### TASK DETAILS
For the entries that follow, produce an exact copy with no pictures in it.

### EXCERPTED DATA
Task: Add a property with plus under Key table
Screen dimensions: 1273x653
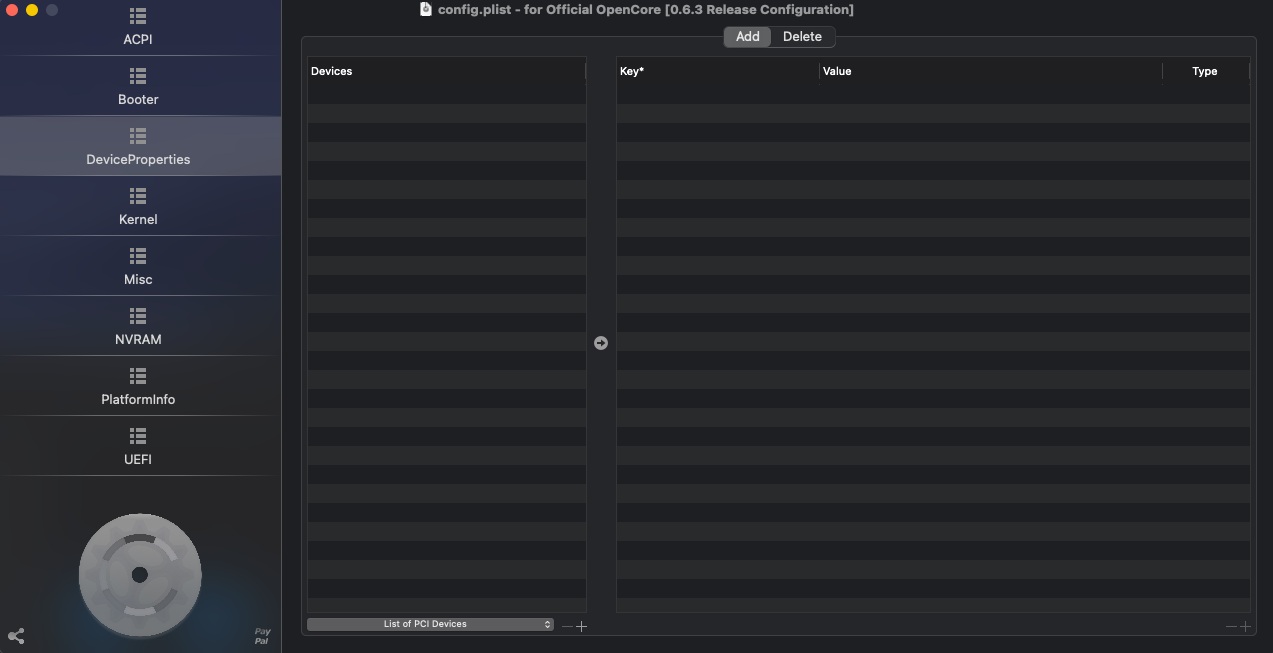Action: click(x=1245, y=626)
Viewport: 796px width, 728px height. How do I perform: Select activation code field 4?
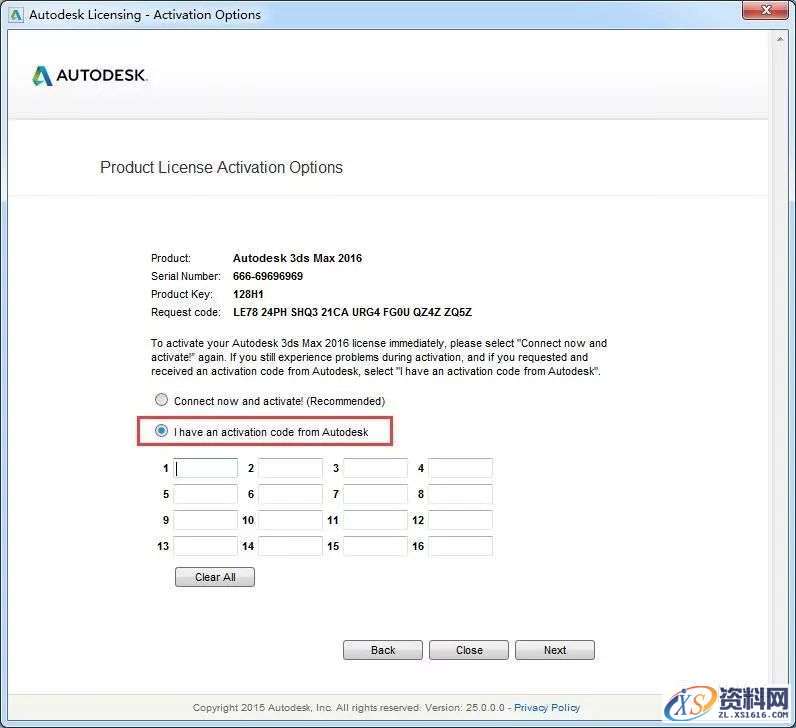[x=460, y=468]
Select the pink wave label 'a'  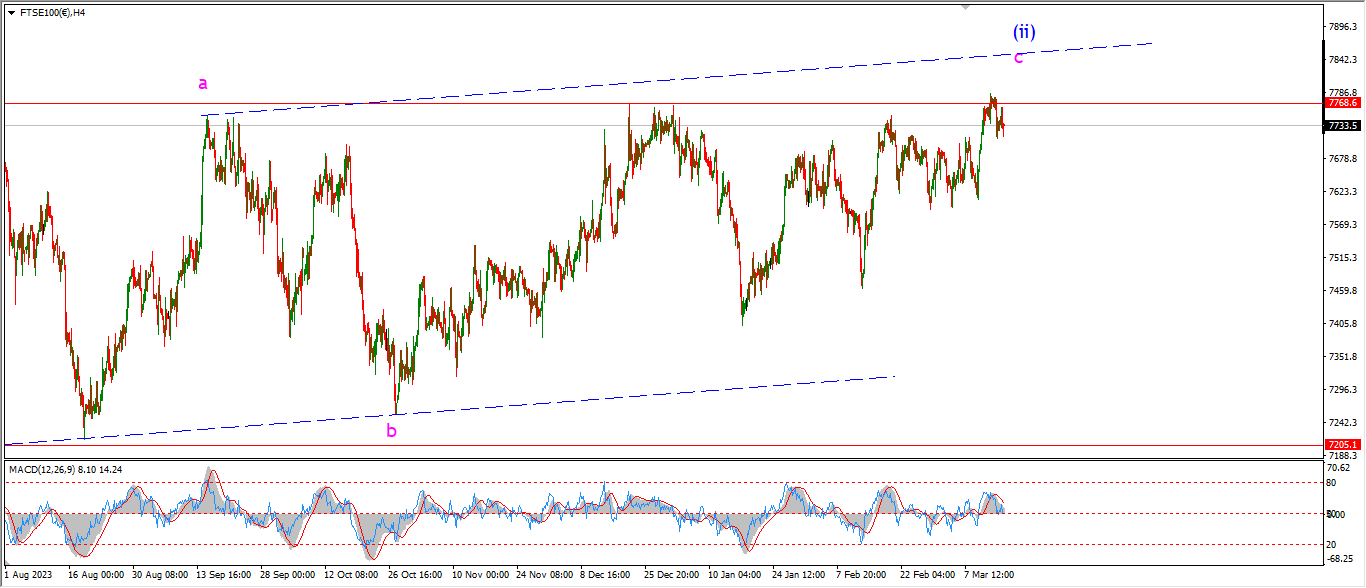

### ANSWER TO THIS TASK
Task: Add a property with plus under Key table
Screen dimensions: 1273x653
Action: click(x=1245, y=626)
Viewport: 796px width, 728px height. How do I perform: Select activation code field 4?
[x=460, y=468]
Select the pink wave label 'a'  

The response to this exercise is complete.